Could you print everything from "Toward Explanatory Equilibrium: Verifiable" down to "intensities and budgets." in the Explanatory Equilibrium abstract below?

EXCERPT TO READ:
▬▬▬▬▬▬

Toward Explanatory Equilibrium: Verifiable Reasoning as a Coordination Mechanism under Asymmetric Information
For developers of LLM-based multi-agent systems, this work provides a mechanism to ensure safe coordination by enforcing verifiable reasoning, addressing the problem of persuasive cheap talk.
The paper introduces Explanatory Equilibrium as a design principle for multi-agent LLM systems, where agents exchange auditable reasoning artifacts. In a finance-inspired simulation, structured reasoning prevents coordination collapse under asymmetric information, maintaining low bad-approval rates across varying audit intensities and budgets.
LLM-based agents increasingly coordinate decisions in multi-agent systems, often attaching natural-language reasoning to actions. However, reasoning is neither free nor automatically reliable: it incurs computational cost and, without verification, may degenerate into persuasive cheap talk. We introduce Explanatory Equilibrium as a design principle for explanation-aware multi-agent systems and study a regime in which agents exchange structured reasoning artifacts-auditable claims paired with concise text-while receivers apply bounded verification through probabilistic audits under explicit resource constraints. We contribute (i) a minimal mechanism-level exchange-audit model linking audit intensity, misreporting incentives, and reasoning costs, and (ii) empirical evidence from a finance-inspired LLM setting involving a Trader and a Risk Manager. In ambiguous, borderline proposals, auditable artifacts prevent the cost of silence driven by conservative validation under asymmetric information: without structured claims, approval and welfare collapse. By contrast, structured reasoning unlocks coordination while maintaining consistently low bad-approval rates across audit intensities, audit budgets, and incentive regimes. Our results suggest that scalable, safety-preserving coordination in LLM-based multi-agent systems depends not only on audit strength, but more fundamentally on disciplined externalization of reasoning into partially verifiable artifacts.

▬▬▬▬▬▬

RECORDED INFORMATION:
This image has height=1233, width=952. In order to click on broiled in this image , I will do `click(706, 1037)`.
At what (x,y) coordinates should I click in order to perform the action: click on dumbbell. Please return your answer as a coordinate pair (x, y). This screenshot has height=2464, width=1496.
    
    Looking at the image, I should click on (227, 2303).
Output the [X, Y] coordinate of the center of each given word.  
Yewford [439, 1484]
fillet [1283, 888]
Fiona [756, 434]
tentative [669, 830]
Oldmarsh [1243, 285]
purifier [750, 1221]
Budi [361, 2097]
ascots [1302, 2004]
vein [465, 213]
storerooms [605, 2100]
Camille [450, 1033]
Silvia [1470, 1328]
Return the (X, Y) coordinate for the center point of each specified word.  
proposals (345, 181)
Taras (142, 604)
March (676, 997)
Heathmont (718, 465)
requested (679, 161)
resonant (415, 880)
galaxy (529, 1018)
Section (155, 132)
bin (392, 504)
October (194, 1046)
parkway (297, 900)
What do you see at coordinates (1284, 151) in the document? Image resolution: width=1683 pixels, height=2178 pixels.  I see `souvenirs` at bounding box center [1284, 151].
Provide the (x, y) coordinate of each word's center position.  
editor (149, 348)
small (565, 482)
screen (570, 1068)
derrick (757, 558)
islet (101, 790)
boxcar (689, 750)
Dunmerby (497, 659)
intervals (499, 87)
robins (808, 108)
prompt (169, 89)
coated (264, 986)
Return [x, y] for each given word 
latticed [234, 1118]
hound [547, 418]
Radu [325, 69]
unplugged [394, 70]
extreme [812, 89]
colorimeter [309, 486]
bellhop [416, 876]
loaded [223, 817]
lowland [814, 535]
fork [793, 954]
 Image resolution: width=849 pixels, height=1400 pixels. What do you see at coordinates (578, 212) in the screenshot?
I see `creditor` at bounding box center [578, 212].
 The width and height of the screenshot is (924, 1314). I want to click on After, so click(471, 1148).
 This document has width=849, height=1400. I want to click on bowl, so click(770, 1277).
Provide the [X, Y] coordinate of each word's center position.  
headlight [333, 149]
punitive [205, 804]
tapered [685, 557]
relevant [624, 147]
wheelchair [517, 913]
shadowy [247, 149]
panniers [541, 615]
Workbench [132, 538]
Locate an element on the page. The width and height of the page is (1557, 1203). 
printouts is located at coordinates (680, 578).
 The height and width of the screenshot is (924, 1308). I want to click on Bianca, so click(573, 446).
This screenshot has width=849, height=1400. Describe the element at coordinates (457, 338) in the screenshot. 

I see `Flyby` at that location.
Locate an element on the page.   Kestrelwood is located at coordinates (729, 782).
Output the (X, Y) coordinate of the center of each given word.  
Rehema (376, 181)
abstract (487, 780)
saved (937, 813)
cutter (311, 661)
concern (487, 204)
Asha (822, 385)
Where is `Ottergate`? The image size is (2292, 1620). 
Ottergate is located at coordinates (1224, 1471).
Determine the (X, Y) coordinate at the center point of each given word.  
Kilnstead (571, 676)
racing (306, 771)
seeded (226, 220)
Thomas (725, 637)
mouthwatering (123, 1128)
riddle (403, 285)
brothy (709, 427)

▬▬▬▬▬▬

RESULT OF THE TASK:
Toward Explanatory Equilibrium: Verifiable Reasoning as a Coordination Mechanism under Asymmetric Information
For developers of LLM-based multi-agent systems, this work provides a mechanism to ensure safe coordination by enforcing verifiable reasoning, addressing the problem of persuasive cheap talk.
The paper introduces Explanatory Equilibrium as a design principle for multi-agent LLM systems, where agents exchange auditable reasoning artifacts. In a finance-inspired simulation, structured reasoning prevents coordination collapse under asymmetric information, maintaining low bad-approval rates across varying audit intensities and budgets.